▸ Texte:

--

Hervé Krief, Interne ou le retour à la bougie, Ecosociété, 2020.

Le livre d’Hervé Krief débute par une citation de Jaime Semprun et se conclut de la même manière. Cela situe pleinement l’ancrage intellectuel de cet ouvrage qui peut se lire comme la continuation de l’Abîme se repeuple, paru en 1997. Le style est comparable, et le fond parait actualiser le très beau texte de Semprun en recentrant l’analyse sur l’Internet et ses effets sur nos existences.
L’auteur pose ainsi une critique radicale de l’Internet qu’il inscrit dans une histoire de la société industrielle que caractérisent deux siècles de destruction ; soit, la destruction des « savoir-penser » au XIXe, après celle des « savoir-faire » au XXe, puis des « savoir-être ensemble » – ce nouvel âge du capitalisme réussissant même à parfaire les deux premiers types de destructions.
Chacun des treize petits chapitres qui composent ce livre apporte alors un éclairage sur les domaines de notre existence ainsi affectés (et infectés) par l’Internet : centralité de l’outil, qui s’impose sans résistance ni débat mais conditionne nos modes de vie, transformation et appauvrissement des métiers, automatisation du cerveau et de la condition humaine, uniformisation standardisée des humains, extinction du politique au profit des multinationales, destruction écologique liée aux infrastructures nécessaires à cette soi-disant économie immatérielle, extractivisme meurtrier, croissance des déchets et conséquences sanitaires d’une vie connectée.
Bref, un progrès technique et économique qui nous conduit selon l’auteur non pas à vivre plus vieux, mais « à mourir plus lentement ». L’ouvrage se présente ainsi comme une véritable petite « Encyclopédie des nuisances » numériques…
Face à ce constat sévère, l’auteur avance deux éléments qui portent néanmoins à un certain optimisme, évoqués respectivement en annexe et dans un épilogue.
L’annexe fait référence à quelques exemples de résistance à la gestion et à l’informatisation de nos vies, tels que celle engagée par certains éleveurs hostiles au puçage de leurs bêtes et, plus largement, par l’ensemble des membres du réseau Ecran total[1]. L’auteur apporte ainsi la démonstration qu’il est toujours possible de s’organiser et de résister.

--

▸ Tâches à effectuer:
**A)** Quels sont les trois types de « savoir » dont la recension du livre d’Hervé Krief attribue la destruction à la société industrielle ?
**B)** Réécrivez sous forme de liste le paragraphe de la recension commençant par « Chacun des treize petits chapitres », en gardant les domaines qu’il énumère.
**C)** Prolongez la recension du livre d’Hervé Krief sur l’Internet après son dernier paragraphe.
La liste placée plus loin est un matériau indépendant du texte.

--

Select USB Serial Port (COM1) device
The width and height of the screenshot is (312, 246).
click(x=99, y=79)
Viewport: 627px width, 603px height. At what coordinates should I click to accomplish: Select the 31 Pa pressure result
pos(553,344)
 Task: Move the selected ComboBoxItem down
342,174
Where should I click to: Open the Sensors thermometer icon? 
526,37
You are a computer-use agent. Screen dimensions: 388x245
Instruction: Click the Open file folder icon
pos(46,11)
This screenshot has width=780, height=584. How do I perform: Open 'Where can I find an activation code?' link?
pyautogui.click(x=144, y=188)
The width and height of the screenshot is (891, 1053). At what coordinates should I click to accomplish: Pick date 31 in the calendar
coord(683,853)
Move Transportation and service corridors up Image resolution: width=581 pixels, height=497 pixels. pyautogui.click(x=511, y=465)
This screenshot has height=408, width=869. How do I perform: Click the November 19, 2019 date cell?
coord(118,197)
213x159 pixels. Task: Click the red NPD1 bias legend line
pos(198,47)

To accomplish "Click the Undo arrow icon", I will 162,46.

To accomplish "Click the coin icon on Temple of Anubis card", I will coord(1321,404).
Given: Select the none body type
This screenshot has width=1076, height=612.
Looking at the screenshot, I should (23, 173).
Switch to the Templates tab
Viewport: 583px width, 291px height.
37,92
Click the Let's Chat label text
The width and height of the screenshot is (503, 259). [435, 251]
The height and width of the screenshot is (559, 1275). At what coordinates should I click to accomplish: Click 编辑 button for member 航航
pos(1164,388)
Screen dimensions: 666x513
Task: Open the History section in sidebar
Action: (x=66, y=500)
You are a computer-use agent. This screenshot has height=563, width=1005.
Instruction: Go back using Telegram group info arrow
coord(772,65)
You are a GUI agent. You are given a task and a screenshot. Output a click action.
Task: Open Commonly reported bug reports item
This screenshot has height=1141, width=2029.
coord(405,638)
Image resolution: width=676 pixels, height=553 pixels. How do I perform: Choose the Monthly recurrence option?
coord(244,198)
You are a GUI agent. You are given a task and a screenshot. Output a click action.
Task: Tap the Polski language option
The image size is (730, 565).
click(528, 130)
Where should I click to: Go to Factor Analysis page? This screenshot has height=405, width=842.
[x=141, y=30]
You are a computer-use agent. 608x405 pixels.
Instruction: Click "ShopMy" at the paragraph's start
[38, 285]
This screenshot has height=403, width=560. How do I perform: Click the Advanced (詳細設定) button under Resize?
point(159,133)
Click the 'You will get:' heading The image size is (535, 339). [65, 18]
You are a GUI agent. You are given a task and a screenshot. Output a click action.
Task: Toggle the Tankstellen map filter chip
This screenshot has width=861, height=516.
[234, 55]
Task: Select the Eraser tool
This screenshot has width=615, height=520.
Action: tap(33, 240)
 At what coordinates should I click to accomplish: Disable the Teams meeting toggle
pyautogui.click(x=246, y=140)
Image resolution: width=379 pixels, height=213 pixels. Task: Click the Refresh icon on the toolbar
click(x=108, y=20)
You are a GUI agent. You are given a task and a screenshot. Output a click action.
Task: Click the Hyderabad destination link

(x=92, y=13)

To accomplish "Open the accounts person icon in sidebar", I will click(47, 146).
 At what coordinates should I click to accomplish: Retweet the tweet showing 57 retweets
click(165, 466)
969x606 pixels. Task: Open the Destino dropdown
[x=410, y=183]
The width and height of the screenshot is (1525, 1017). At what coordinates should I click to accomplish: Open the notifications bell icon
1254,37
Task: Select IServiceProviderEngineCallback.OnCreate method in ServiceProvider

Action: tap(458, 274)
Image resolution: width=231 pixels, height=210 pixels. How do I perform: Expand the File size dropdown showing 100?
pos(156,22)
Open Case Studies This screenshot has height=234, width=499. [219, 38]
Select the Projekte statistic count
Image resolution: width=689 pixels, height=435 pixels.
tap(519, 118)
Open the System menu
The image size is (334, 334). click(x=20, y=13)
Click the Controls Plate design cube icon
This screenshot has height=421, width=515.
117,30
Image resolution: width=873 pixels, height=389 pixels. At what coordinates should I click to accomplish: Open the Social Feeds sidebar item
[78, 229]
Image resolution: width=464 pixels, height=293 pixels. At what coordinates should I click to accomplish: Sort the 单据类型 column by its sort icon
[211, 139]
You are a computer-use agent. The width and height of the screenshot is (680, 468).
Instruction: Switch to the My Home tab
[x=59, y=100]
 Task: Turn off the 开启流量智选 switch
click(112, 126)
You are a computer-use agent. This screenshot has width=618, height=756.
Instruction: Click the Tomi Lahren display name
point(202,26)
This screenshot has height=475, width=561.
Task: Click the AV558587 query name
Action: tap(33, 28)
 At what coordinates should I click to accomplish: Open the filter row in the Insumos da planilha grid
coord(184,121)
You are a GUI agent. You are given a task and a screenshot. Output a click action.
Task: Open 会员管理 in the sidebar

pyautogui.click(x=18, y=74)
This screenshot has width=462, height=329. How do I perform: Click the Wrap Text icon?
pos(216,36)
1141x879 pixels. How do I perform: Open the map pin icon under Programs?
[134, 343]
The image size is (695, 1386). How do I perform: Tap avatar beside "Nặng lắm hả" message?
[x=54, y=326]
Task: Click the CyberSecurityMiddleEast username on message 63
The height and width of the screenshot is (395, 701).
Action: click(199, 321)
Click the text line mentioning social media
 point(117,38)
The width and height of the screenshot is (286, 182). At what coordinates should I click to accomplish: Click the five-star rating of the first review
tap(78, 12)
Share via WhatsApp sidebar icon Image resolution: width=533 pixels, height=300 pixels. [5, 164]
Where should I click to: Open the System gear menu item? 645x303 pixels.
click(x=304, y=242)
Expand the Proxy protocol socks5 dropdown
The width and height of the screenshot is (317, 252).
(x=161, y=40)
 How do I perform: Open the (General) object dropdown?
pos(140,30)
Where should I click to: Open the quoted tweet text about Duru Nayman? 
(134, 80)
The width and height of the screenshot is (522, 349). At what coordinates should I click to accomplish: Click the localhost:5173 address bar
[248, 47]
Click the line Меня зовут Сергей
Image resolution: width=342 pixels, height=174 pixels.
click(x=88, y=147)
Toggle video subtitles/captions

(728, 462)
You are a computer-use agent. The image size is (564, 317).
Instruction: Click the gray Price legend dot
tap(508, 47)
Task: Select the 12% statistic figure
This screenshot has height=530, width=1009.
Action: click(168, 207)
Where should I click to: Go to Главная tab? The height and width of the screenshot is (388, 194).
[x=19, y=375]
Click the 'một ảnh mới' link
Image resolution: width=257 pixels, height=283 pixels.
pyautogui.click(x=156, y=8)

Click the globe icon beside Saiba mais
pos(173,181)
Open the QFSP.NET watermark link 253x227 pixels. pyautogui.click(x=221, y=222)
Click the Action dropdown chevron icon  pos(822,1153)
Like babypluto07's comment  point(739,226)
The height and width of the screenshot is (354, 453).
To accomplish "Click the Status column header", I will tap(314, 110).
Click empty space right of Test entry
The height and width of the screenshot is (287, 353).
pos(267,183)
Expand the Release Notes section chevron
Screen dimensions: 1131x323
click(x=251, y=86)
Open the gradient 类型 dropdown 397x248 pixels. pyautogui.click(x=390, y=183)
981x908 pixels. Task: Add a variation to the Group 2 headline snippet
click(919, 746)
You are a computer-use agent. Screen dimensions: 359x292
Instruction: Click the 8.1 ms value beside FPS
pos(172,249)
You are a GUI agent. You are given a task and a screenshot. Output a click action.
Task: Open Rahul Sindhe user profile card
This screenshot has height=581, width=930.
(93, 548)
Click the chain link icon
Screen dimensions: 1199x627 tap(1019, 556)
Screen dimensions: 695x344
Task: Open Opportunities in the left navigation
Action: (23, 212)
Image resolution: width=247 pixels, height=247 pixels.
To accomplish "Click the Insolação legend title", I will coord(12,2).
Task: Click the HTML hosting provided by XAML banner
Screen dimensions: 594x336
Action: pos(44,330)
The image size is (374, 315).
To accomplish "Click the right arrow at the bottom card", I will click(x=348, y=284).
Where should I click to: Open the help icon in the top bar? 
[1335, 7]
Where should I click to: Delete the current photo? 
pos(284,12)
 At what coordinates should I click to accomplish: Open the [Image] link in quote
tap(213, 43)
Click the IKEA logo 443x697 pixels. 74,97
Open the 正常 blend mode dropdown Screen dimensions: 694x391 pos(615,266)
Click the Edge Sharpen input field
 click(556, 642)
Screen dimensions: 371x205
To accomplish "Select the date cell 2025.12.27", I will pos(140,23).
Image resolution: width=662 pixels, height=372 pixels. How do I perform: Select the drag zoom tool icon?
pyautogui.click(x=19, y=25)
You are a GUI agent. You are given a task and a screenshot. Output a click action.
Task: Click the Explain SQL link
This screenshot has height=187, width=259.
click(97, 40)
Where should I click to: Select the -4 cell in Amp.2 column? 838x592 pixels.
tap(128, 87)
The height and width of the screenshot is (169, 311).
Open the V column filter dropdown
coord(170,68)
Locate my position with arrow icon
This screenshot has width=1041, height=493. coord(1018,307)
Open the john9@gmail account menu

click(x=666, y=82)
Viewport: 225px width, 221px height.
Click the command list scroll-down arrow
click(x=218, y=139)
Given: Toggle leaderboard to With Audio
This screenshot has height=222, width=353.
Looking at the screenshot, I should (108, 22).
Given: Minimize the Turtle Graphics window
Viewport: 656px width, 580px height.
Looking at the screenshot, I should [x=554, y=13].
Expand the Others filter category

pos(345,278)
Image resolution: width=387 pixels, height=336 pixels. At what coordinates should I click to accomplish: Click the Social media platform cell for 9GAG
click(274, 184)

--

▸ Résultats successifs:
**A)**
- « savoir-penser »
- « savoir-faire »
- « savoir-être ensemble »

**B)**
Les treize chapitres du livre éclairent chacun un domaine de l’existence affecté par l’Internet :
- la centralité de l’outil, imposé sans résistance ni débat, qui conditionne nos modes de vie ;
- la transformation et l’appauvrissement des métiers ;
- l’automatisation du cerveau et de la condition humaine ;
- l’uniformisation standardisée des humains ;
- l’extinction du politique au profit des multinationales ;
- la destruction écologique liée aux infrastructures de l’économie dite immatérielle ;
- l’extractivisme meurtrier ;
- la croissance des déchets ;
- les conséquences sanitaires d’une vie connectée.

**C)**
L’épilogue est pour sa part consacré à l’histoire de cette publication, ce qui est en soit particulièrement original. Hervé Krief illustre ainsi la possibilité d’écrire de diffuser un tel ouvrage en dehors du domaine industriel et marchand – en cohérence avec l’objet même de son ouvrage-, puisqu’avant d’être repris par un petit éditeur canadien ce texte fit l’objet d’une auto-édition, diffusée chez quelques libraires choisis par l’auteur, et sans code ISBN.
A contrario, cette illustration apporte aussi la démonstration que s’il on souhaite diffuser plus largement ses idées, il devient quasiment impossible de s’extraire du marché, l’éditeur fut-il des plus engagé et militant. La « lueur d’espoir » évoquée par l’auteur à la fin du livre est donc belle et bien « infime », comme il le précise.
Tâchons donc, malgré le choix des armes utilisées pour combattre, de maintenir cette lueur au cœur même de l’obscurité, en préservant l’intégrité de nos idées et le caractère artisanal de notre production – ce qui est déjà en soit un acte de résistance.
Norrin R.
[1] Le réseau Ecran total, né en 2013, réunit des personnes de différents secteurs professionnels et milieux sociaux, en résistance face à l’informatisation et la dégradation des métiers et l’emprise croissante des logiques gestionnaires qu’elle induit.